On his shoulders, authority rests,
and his name will be called:
Wonderful Counselor. (Isaiah 9:5)

Monday, December 25
CHRISTMAS DAY – SOLEMNITY
John 1:1-18

Here we are, after this journey, in front of the cave in Bethlehem! Today, we find the prologue of John illuminating this humble space and helping us understand the mystery. A text that is challenging, at times difficult to comprehend. After all, today’s scene is not easily understandable either: God, in His vastness, chose to divest Himself, take on human nature, and we did not even offer Him a place in the inn!

The prologue introduces us to the protagonist of the gospel: the Word. It is a hymn to the Word, a beautiful poem! What better than poetry to describe beauty, to describe fullness?

In the hymn, the Word is presented in its relationship with God, its relationship with creation, its relationship with history, until the Word becomes flesh, when we see God face to face, as in front of this manger rich in sweetness and mystery. What is the Word? If we think about it, the Word is what gives existence to every person. Without the Word, humanity does not exist, does not relate, does not live.

What is in the beginning is what will also be in the end, what awaits us. In the beginning, or rather, before the beginning, there was no chaos or confusion. In the beginning, there was no action, no fate.
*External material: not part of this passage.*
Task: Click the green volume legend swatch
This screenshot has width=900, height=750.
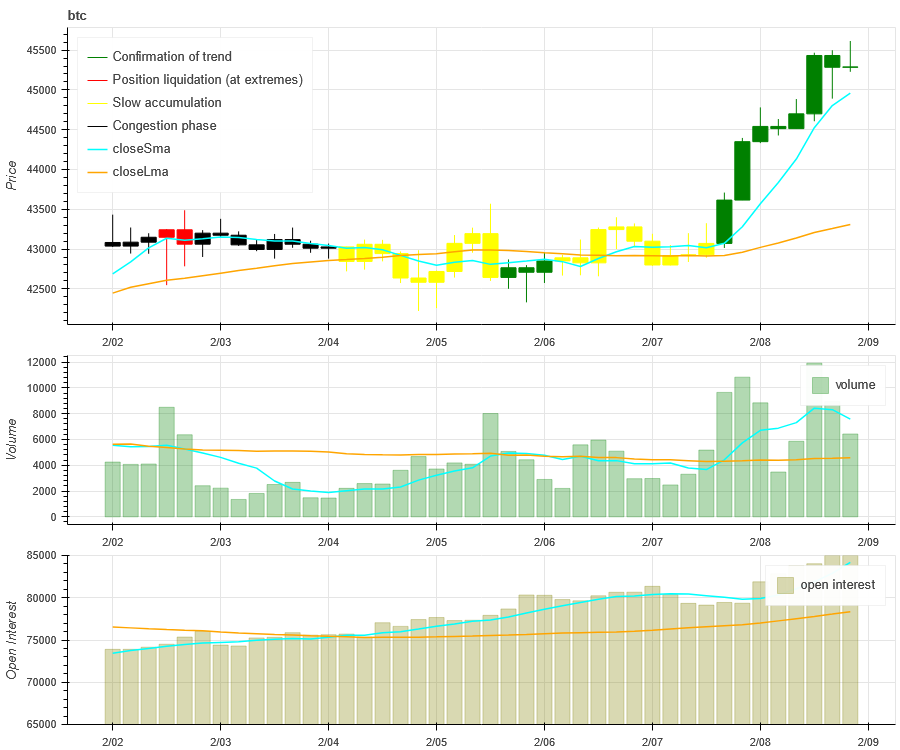Action: point(820,385)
In the beginning was “the Word.” The term “Word” comes from “paraballo,” meaning “to throw out.” With the Word, man throws out, exposes himself, offers himself, goes beyond himself. Man is exposed and listened to, corresponding to the Word. God Himself is the Word, freedom, communication, love. Whoever speaks does not say things but says himself if speaking the truth. In fact, when two no longer speak, it’s a disaster. God is Word, is a gift.
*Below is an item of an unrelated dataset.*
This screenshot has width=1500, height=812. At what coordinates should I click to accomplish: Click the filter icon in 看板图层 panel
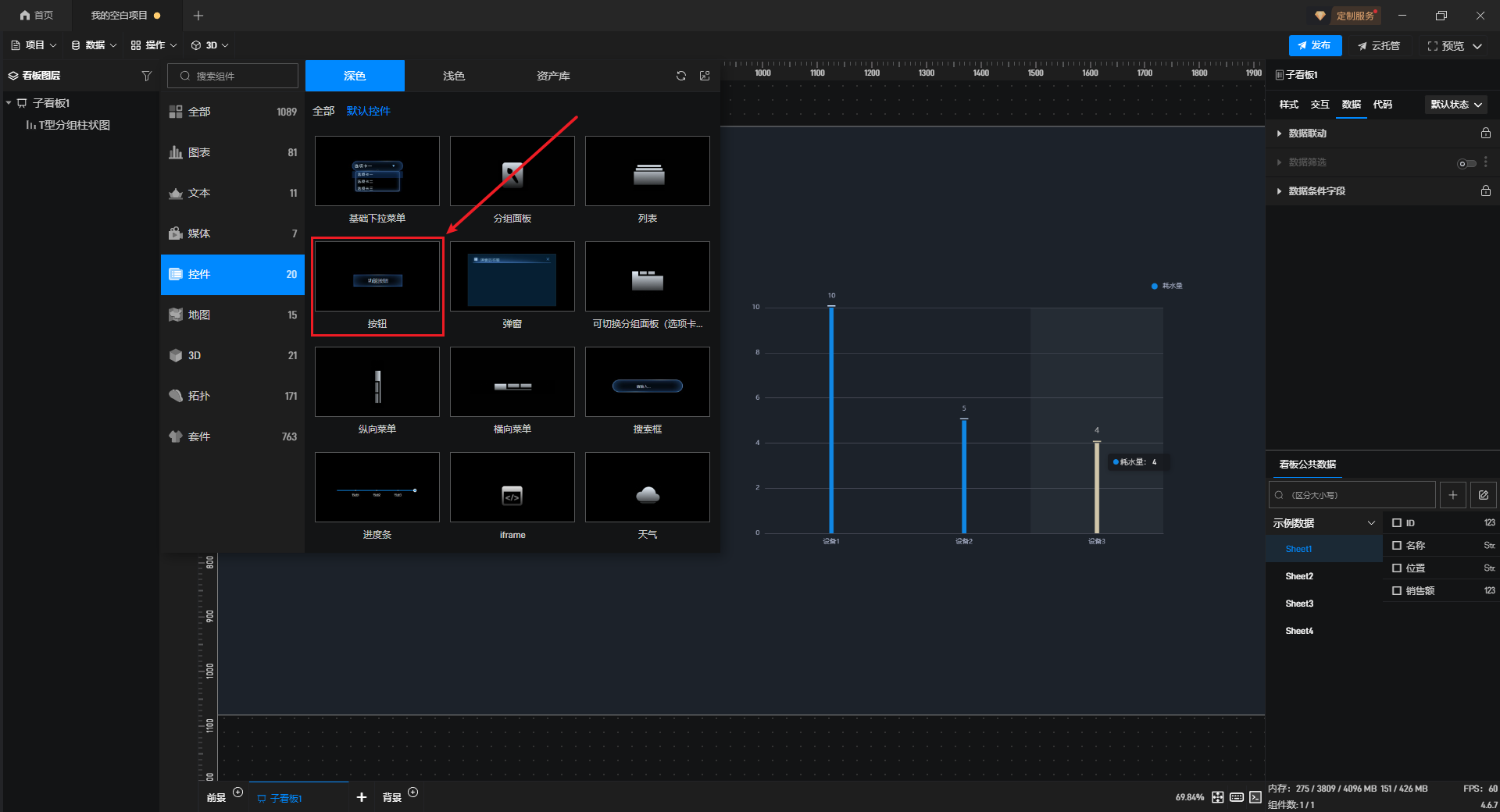click(x=146, y=76)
Saying that in the beginning was the Word also indicates that in man’s destiny is the Word. However, this Word can be a lie. That’s why Francis, who first intuited the beauty of representing this cave “vividly,” highlights the risk of the Word, a source of lies to praise God, and he prefers using all of creation over using words. Praising God through creation, at least, there is no risk of being hypocritical, false.

According to a Hebrew story about creation, the world was created with the letters of the alphabet: a very intelligent way of saying that the world is intelligible, understandable. That’s why, for some of the Jews, the world is “dominated” by naming things, using words. Everything happens through the Word.

Nativity with St Lorenzo St Francis of Assisi, Caravaggio, 1600, Oratorio di San Lorenzo, Palermo, opera trafugata

God said, creating everything, light, heaven, day, night, waters. When He creates man, He creates the one who can read creation. How we are forgetting this gift of reading creation! If there is beautiful music, and no one listens, that music is not beautiful, it does not even make sense. So, we humans risk treating all the beauty of creation, emptying it of meaning with our indifference.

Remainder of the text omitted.